**Exercise requirements:**
Images embedded in the records are excluded; print everything else exactly as given.

======== Available data ========

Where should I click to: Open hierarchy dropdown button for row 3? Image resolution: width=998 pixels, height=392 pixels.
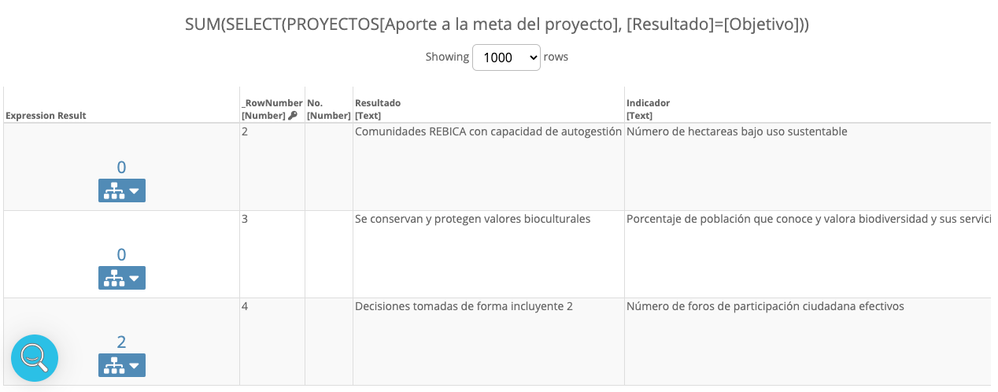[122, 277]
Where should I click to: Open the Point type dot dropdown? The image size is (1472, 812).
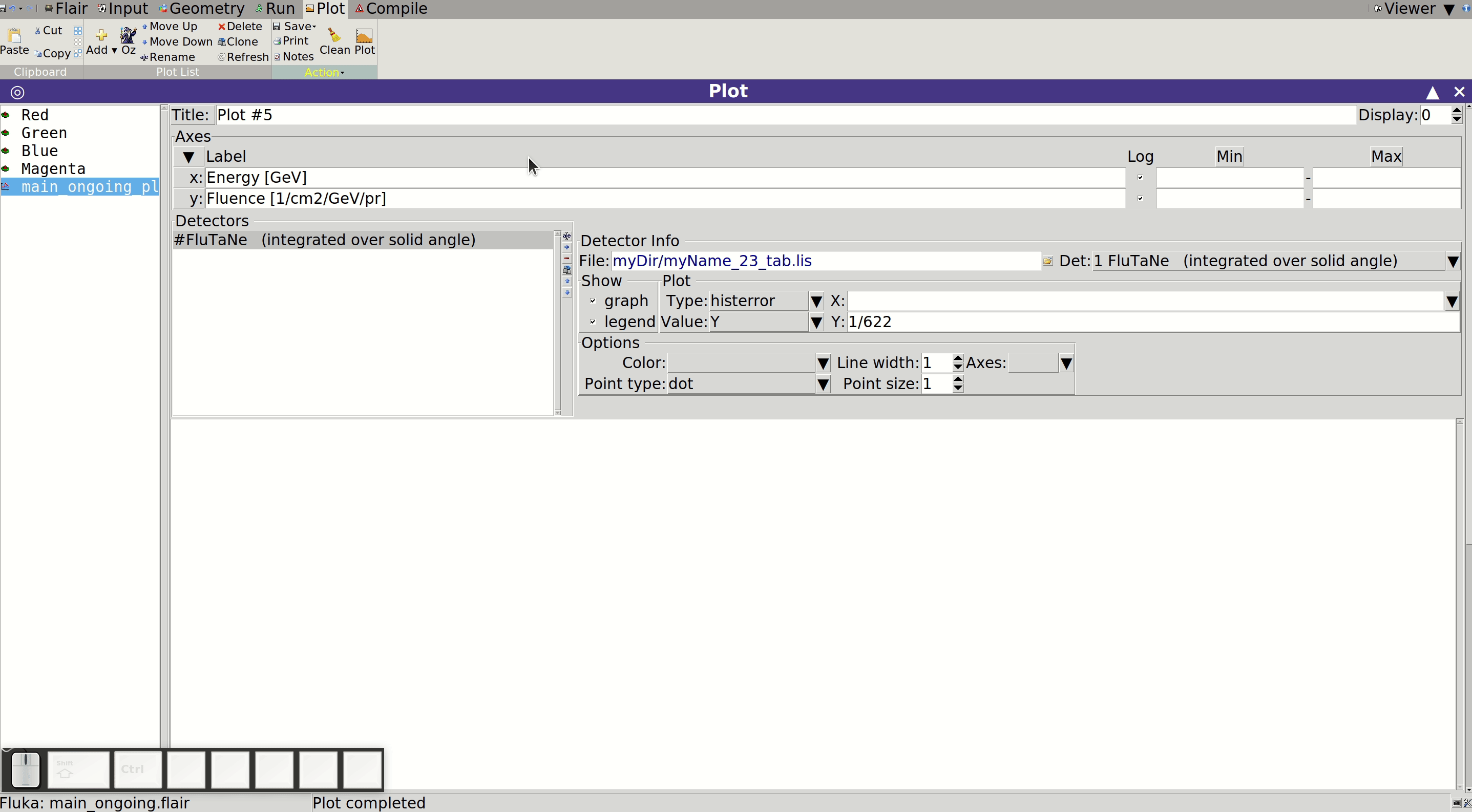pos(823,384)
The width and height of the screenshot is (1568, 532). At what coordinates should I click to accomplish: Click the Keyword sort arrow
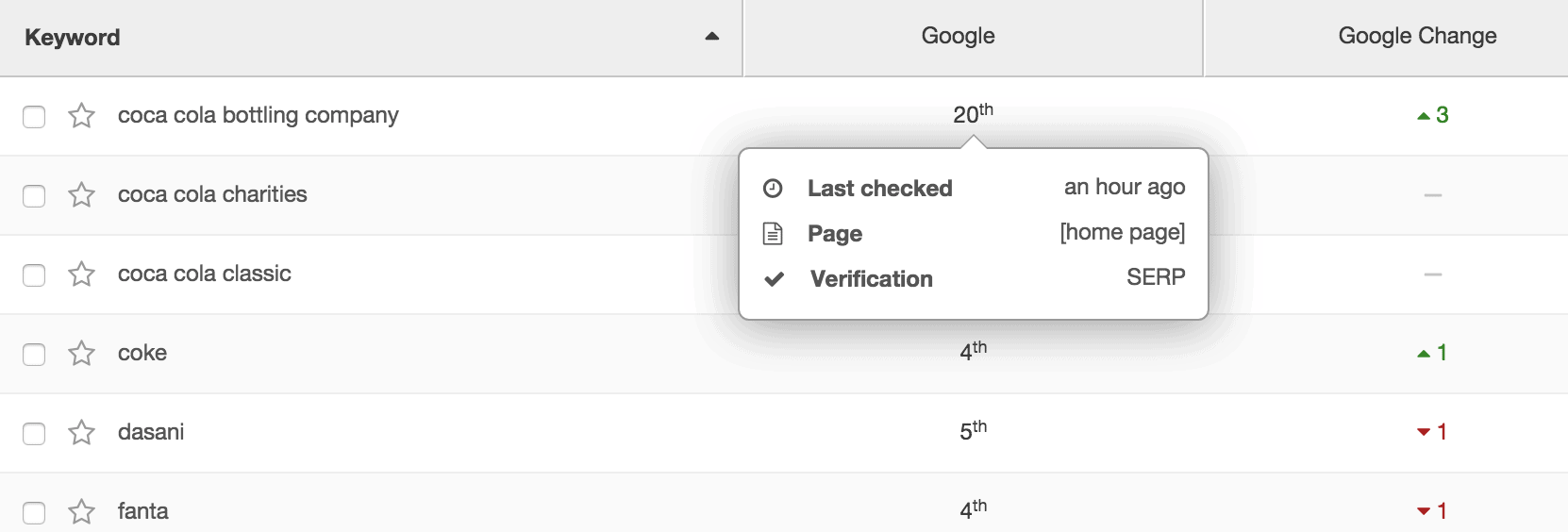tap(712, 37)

========

**Task response:**
Where should I click to: Open hierarchy dropdown button for row 3? Image resolution: width=998 pixels, height=392 pixels.
[122, 277]
Where should I click to: Open the Point type dot dropdown? The image size is (1472, 812).
pos(823,384)
The width and height of the screenshot is (1568, 532). At what coordinates should I click to accomplish: Click the Keyword sort arrow
tap(712, 37)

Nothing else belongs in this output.